— Request —
Copy out the rows verbatim, from the line with "Task: Click the Creation Date label" through the end of the rows, leaving out the pictures.

— Exercise input —
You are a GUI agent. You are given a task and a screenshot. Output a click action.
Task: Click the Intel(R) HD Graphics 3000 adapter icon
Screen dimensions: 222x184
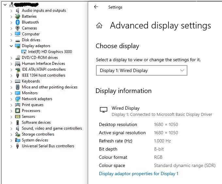pyautogui.click(x=24, y=52)
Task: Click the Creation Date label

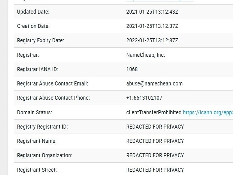Action: click(33, 26)
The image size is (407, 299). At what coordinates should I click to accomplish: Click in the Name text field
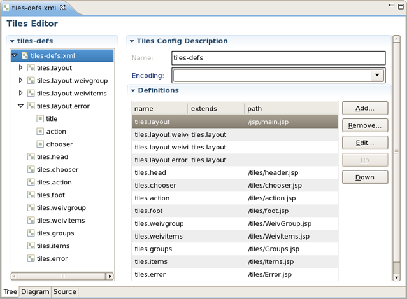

— Solution for this exercise —
Task: Click the Creation Date label

Action: click(33, 26)
The image size is (407, 299). At what coordinates should I click to accomplish: Click in the Name text field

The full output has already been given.